EXERCISE TEXT:
Authors: Alice Weatherston
A research team from Ecole Polytechnique Fédérale de Lausanne (EPFL; Switzerland) has discovered an association between the production of lactate and the protection of neurons against excitotoxicity following trauma such as stroke or spinal cord injury. The findings were published in Scientific Reports recently.
Subsequent to acute trauma, neurons are subjected to excessive stimulation from NMDA receptors which interact with glutamate, resulting in a build-up of calcium ions and triggering toxic biochemical pathways that lead to cell damage or death. These receptors are a major medical research focus due to their links with a variety of neurological disorders such as epilepsy, schizophrenia, Parkinson’s and Alzheimer’s, as well as trauma events.
Researchers at EPFL and King Abdullah University of Science and Technology (Thuwal, Saudi Arabia), led by Pierre Magistretti (EPFL) therefore looked to investigate the effects of glutamate on cultured mouse neurons. They utilized the non-invasive imaging technique termed Digital Holographic Microscopy to visualize cell structure and dynamics at a nanometer-resolution. They also examined the role of lactate following previous indications that it may help to protect neurons against excitotoxicity.

DATA BELOW:
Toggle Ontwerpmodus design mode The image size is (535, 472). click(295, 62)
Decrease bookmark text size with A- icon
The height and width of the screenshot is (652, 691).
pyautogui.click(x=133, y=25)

EXERCISE PROMPT: According to the article on lactate and neuron protection, what imaging technique did the researchers use to visualize cell structure and dynamics? Please answer in one sentence. The material is separate from the article on lactate and neuron protection.

EXPECTED ANSWER: They used Digital Holographic Microscopy, a non-invasive imaging technique with nanometer resolution.